Exercise aim | Beginning at the line that contains "1017x730 pixels.", write out every line down to the end of the records, with both ends kept and nothing added.

Data to use |

+---+

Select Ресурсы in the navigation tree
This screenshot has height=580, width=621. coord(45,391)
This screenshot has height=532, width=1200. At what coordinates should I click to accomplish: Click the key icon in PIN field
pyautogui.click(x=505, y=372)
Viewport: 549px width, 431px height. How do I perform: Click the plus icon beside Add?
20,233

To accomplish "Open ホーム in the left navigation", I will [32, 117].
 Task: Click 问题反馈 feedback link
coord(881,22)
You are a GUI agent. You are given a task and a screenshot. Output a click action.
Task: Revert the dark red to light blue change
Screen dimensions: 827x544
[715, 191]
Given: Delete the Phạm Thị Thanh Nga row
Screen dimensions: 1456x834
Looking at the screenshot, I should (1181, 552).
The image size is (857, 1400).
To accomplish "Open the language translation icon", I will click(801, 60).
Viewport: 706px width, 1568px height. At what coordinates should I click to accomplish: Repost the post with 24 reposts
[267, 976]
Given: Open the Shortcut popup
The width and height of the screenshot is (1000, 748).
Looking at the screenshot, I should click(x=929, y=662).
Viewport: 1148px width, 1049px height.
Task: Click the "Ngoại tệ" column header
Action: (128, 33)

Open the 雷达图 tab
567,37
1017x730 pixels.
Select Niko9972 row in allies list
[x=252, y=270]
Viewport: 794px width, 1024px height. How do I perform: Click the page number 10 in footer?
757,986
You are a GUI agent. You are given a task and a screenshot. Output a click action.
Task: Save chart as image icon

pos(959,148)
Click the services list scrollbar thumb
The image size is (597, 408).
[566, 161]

+---+

Response area |
1017x730 pixels.
Select Niko9972 row in allies list
[x=252, y=270]
Viewport: 794px width, 1024px height. How do I perform: Click the page number 10 in footer?
757,986
You are a GUI agent. You are given a task and a screenshot. Output a click action.
Task: Save chart as image icon

pos(959,148)
Click the services list scrollbar thumb
The image size is (597, 408).
[566, 161]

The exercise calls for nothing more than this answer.